* Task to carry out
Write out word for word the lines from the one containing "Screen dimensions: 1080x478" through the one containing "point(868,358)", leaving the pictures out of your answer.

* Exercise data

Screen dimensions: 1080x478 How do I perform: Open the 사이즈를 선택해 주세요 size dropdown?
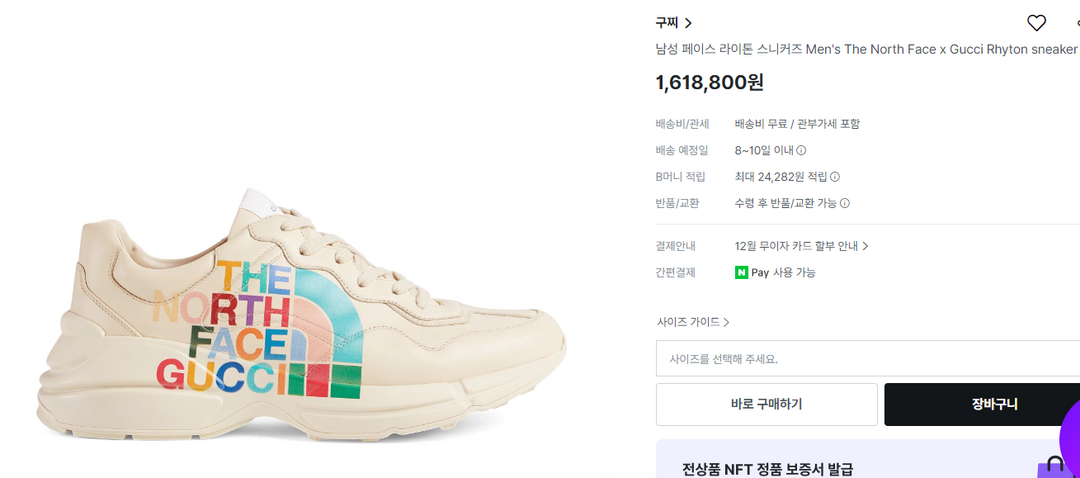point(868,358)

* * *

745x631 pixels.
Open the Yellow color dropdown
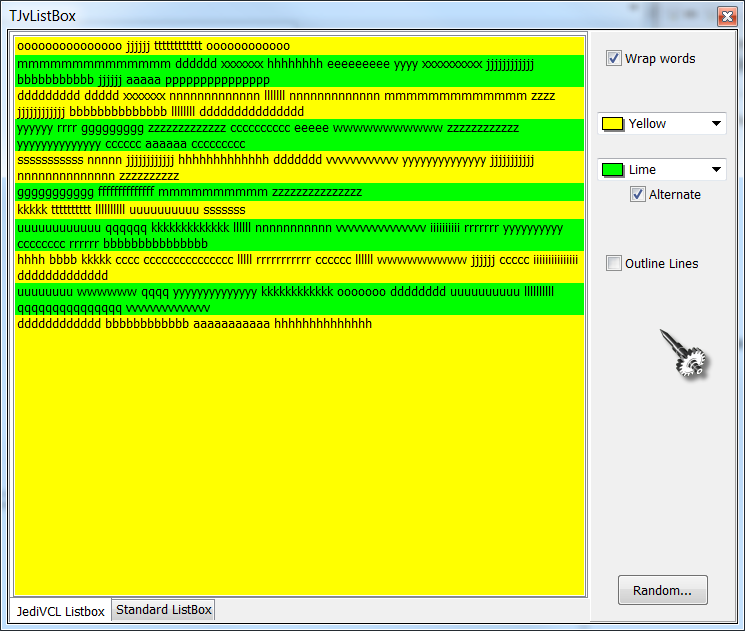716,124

* Correct response
Screen dimensions: 1080x478 How do I perform: Open the 사이즈를 선택해 주세요 size dropdown?
point(868,358)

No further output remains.